Personal information
- Born: June 23, 1919 Pontotoc, Mississippi, U.S.
- Died: October 29, 2011 (aged 92) Baton Rouge, Louisiana, U.S.
- Listed height: 6 ft 4.5 in (1.94 m)
- Listed weight: 201 lb (91 kg)

Career information
- High school: University (Oxford, Mississippi)
- College: Arkansas (1939–1942)
- Position: Guard

Career highlights
- AAU All-American (1948); First-team All-SWC (1942);

= R. C. Pitts =

American basketball player (1919–2011)

Robert C. Pitts (June 23, 1919 – October 29, 2011) was an American basketball player who competed in the 1948 Summer Olympics.

Pitts played collegiately for the University of Arkansas, making All-Southwest Conference in 1942. He later played for the Amateur Athletic Union juggernaut Phillips Petroleum Phillips 66ers, where he made AAU All-America in 1948.
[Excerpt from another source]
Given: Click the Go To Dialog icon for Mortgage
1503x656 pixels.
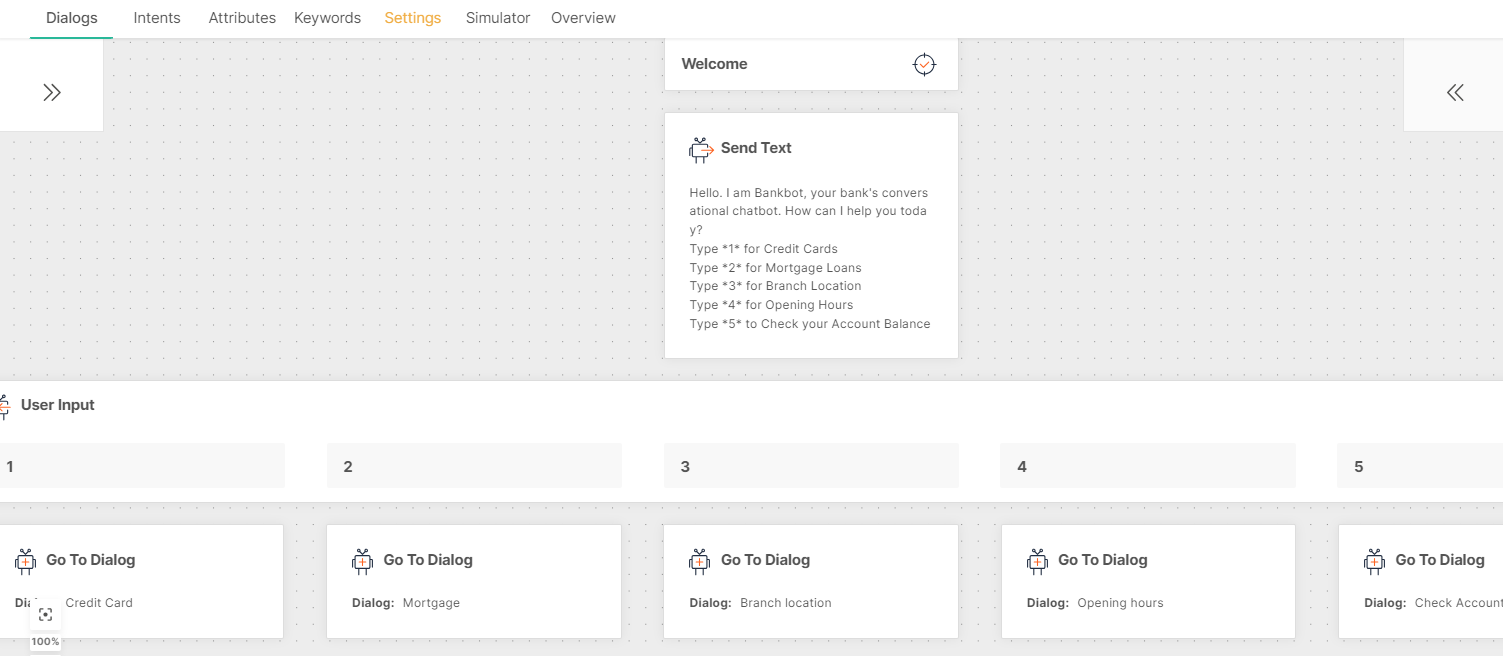Looking at the screenshot, I should pos(363,561).
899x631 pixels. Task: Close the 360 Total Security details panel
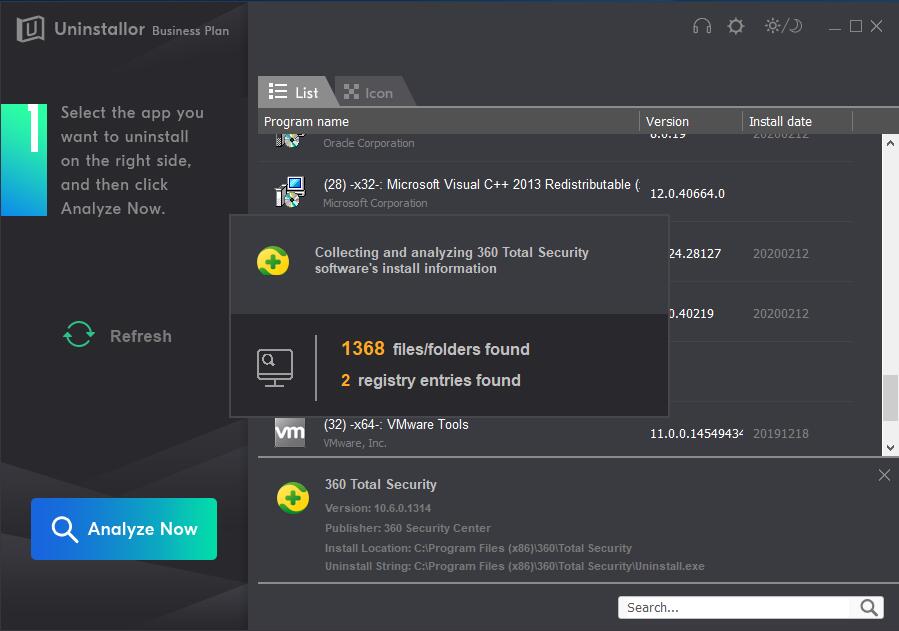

Pitts was part of the American men's basketball team in the 1948 Summer Olympics, which won the gold medal.

==Personal life==
Pitts served as a first lieutenant in the 68th Bombardment Squadron of the United States Army Air Forces during World War II. Flying 22 missions with his crew, he was awarded the Air Medal.